• _Part of a data file_:
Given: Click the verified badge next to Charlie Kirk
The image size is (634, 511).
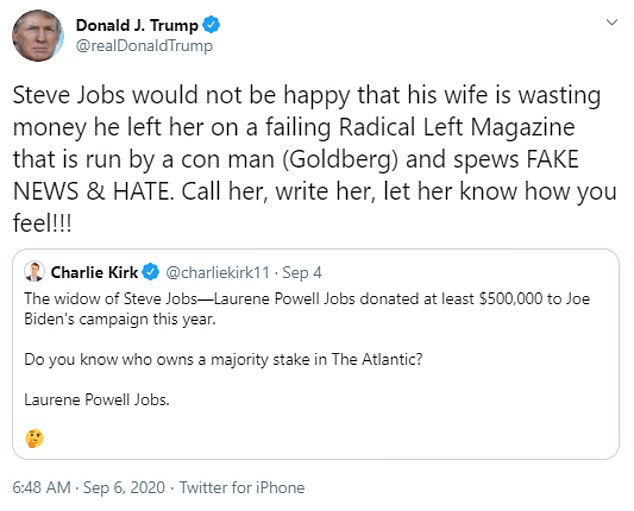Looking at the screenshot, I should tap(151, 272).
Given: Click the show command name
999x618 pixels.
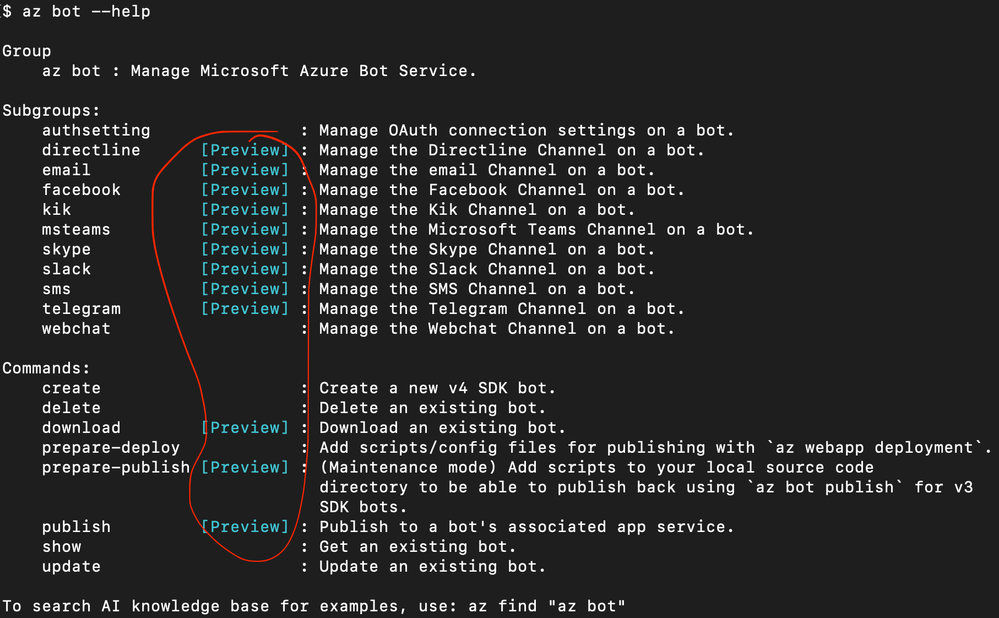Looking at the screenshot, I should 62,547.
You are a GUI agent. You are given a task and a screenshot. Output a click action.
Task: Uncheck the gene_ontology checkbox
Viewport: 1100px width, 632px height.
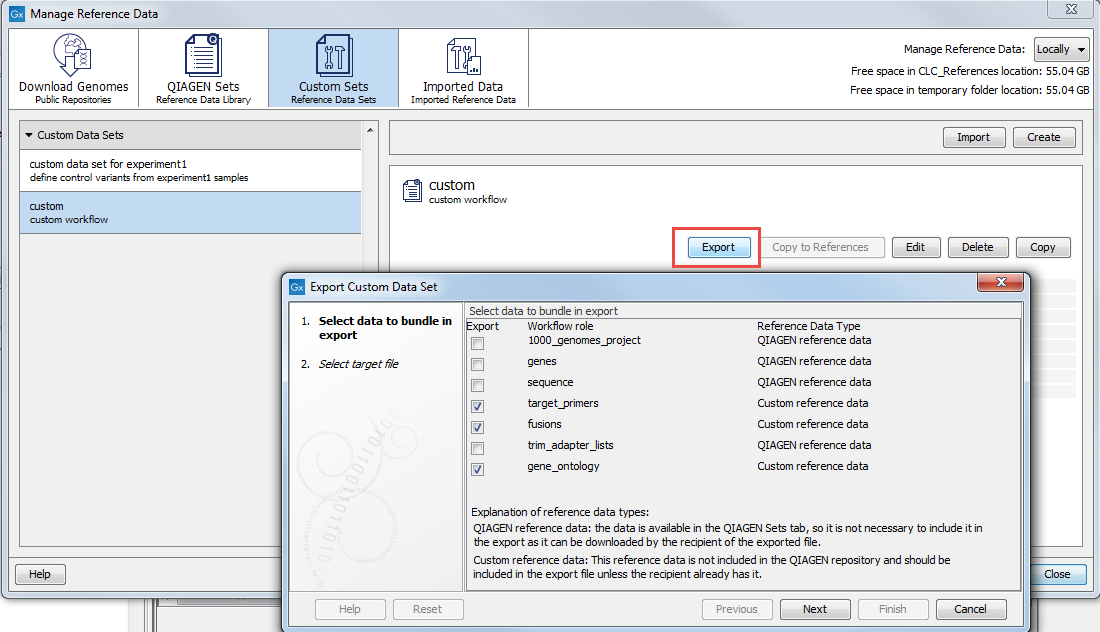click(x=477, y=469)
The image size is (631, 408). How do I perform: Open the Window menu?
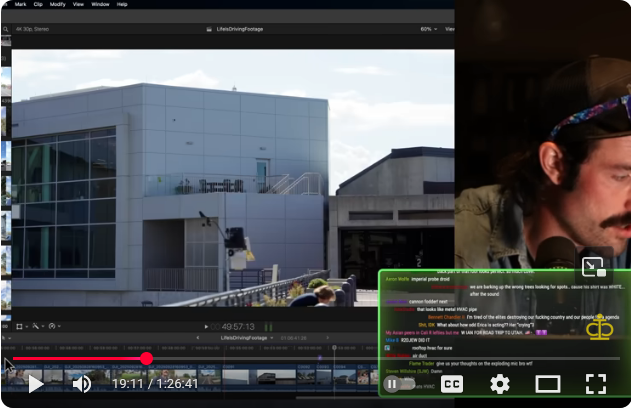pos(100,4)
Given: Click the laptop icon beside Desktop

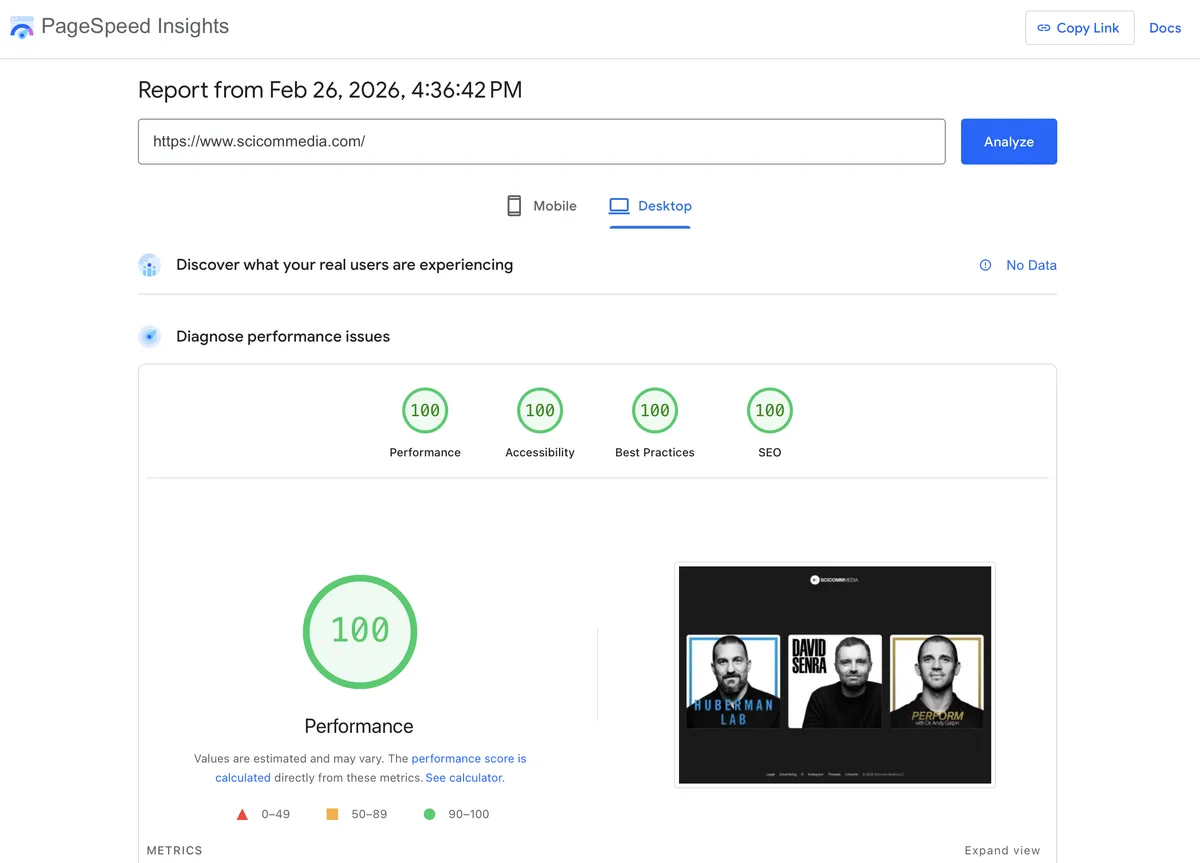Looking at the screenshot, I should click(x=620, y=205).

--

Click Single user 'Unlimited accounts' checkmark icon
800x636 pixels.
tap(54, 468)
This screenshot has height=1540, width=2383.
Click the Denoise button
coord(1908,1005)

• _Task directions_:
Can you give the rows from the line with "Given: Click the verified" to the line with "click(x=477, y=469)" again, substituting "command label" for "command name" and leaving everything else unchanged? Omit the pictures.

• _Solved exercise_:
Given: Click the verified badge next to Charlie Kirk
The image size is (634, 511).
Looking at the screenshot, I should tap(151, 272).
Given: Click the show command label
999x618 pixels.
Looking at the screenshot, I should 62,547.
You are a GUI agent. You are given a task and a screenshot. Output a click action.
Task: Uncheck the gene_ontology checkbox
Viewport: 1100px width, 632px height.
click(x=477, y=469)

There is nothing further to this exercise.